** START Records for the exercise **
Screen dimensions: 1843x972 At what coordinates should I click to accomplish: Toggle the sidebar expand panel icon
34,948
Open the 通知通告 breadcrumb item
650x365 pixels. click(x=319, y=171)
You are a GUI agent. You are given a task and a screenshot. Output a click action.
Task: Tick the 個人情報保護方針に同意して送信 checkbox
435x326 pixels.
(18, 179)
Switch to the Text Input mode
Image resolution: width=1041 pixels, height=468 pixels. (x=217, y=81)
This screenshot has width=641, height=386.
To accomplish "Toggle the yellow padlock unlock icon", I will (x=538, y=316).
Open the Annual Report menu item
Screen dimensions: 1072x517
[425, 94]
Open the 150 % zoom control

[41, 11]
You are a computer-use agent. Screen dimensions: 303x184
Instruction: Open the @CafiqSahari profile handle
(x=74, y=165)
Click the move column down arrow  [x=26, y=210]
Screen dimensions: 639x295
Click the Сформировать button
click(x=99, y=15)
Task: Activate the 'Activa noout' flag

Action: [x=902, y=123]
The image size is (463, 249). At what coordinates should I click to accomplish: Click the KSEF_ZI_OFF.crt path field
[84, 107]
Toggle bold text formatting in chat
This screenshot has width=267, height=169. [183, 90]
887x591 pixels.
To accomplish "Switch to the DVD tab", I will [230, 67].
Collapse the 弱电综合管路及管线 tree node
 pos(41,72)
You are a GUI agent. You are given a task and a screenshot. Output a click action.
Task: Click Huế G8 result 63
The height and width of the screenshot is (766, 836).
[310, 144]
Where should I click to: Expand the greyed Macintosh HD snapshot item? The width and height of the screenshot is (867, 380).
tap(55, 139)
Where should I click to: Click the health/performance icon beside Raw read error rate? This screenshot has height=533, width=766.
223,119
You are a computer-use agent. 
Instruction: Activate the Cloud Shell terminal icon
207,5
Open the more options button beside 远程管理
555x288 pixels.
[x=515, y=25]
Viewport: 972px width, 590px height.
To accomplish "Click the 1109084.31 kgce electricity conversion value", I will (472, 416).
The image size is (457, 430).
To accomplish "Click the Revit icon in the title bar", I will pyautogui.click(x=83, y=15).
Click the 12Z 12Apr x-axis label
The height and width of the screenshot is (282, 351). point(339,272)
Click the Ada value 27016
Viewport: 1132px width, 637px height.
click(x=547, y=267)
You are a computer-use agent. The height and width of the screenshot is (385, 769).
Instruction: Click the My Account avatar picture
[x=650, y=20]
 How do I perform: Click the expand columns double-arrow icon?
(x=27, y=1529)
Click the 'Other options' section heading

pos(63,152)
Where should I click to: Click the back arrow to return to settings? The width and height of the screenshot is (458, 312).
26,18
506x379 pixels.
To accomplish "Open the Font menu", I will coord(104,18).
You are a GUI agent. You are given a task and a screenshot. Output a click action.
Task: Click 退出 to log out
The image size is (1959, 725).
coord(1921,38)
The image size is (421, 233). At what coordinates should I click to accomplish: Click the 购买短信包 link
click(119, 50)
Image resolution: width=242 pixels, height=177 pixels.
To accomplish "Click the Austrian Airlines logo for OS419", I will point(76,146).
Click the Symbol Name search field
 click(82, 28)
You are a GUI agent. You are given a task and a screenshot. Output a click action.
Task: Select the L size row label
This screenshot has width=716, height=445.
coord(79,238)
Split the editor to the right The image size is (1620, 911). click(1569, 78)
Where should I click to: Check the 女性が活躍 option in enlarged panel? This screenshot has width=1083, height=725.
** END Records for the exercise **
> **Task requirements**: Revise the items above so that each "Screen dimensions:" becomes "Display size:", leaving everything else unchanged.

> **Solution for this exercise**:
Display size: 1843x972 At what coordinates should I click to accomplish: Toggle the sidebar expand panel icon
34,948
Open the 通知通告 breadcrumb item
650x365 pixels. click(x=319, y=171)
You are a GUI agent. You are given a task and a screenshot. Output a click action.
Task: Tick the 個人情報保護方針に同意して送信 checkbox
435x326 pixels.
(18, 179)
Switch to the Text Input mode
Image resolution: width=1041 pixels, height=468 pixels. (x=217, y=81)
This screenshot has width=641, height=386.
To accomplish "Toggle the yellow padlock unlock icon", I will (x=538, y=316).
Open the Annual Report menu item
Display size: 1072x517
[425, 94]
Open the 150 % zoom control

[41, 11]
You are a computer-use agent. Display size: 303x184
Instruction: Open the @CafiqSahari profile handle
(x=74, y=165)
Click the move column down arrow  [x=26, y=210]
Display size: 639x295
Click the Сформировать button
click(x=99, y=15)
Task: Activate the 'Activa noout' flag

Action: [x=902, y=123]
The image size is (463, 249). At what coordinates should I click to accomplish: Click the KSEF_ZI_OFF.crt path field
[84, 107]
Toggle bold text formatting in chat
This screenshot has width=267, height=169. [183, 90]
887x591 pixels.
To accomplish "Switch to the DVD tab", I will [230, 67].
Collapse the 弱电综合管路及管线 tree node
 pos(41,72)
You are a GUI agent. You are given a task and a screenshot. Output a click action.
Task: Click Huế G8 result 63
The height and width of the screenshot is (766, 836).
[310, 144]
Where should I click to: Expand the greyed Macintosh HD snapshot item? The width and height of the screenshot is (867, 380).
tap(55, 139)
Where should I click to: Click the health/performance icon beside Raw read error rate? This screenshot has height=533, width=766.
223,119
You are a computer-use agent. 
Instruction: Activate the Cloud Shell terminal icon
207,5
Open the more options button beside 远程管理
555x288 pixels.
[x=515, y=25]
Viewport: 972px width, 590px height.
To accomplish "Click the 1109084.31 kgce electricity conversion value", I will (472, 416).
The image size is (457, 430).
To accomplish "Click the Revit icon in the title bar", I will pyautogui.click(x=83, y=15).
Click the 12Z 12Apr x-axis label
The height and width of the screenshot is (282, 351). point(339,272)
Click the Ada value 27016
Viewport: 1132px width, 637px height.
click(x=547, y=267)
You are a computer-use agent. The height and width of the screenshot is (385, 769).
Instruction: Click the My Account avatar picture
[x=650, y=20]
 How do I perform: Click the expand columns double-arrow icon?
(x=27, y=1529)
Click the 'Other options' section heading

pos(63,152)
Where should I click to: Click the back arrow to return to settings? The width and height of the screenshot is (458, 312).
26,18
506x379 pixels.
To accomplish "Open the Font menu", I will coord(104,18).
You are a GUI agent. You are given a task and a screenshot. Output a click action.
Task: Click 退出 to log out
The image size is (1959, 725).
coord(1921,38)
The image size is (421, 233). At what coordinates should I click to accomplish: Click the 购买短信包 link
click(119, 50)
Image resolution: width=242 pixels, height=177 pixels.
To accomplish "Click the Austrian Airlines logo for OS419", I will point(76,146).
Click the Symbol Name search field
 click(82, 28)
You are a GUI agent. You are given a task and a screenshot. Output a click action.
Task: Select the L size row label
This screenshot has width=716, height=445.
coord(79,238)
Split the editor to the right The image size is (1620, 911). click(1569, 78)
Where should I click to: Check the 女性が活躍 option in enlarged panel? This screenshot has width=1083, height=725.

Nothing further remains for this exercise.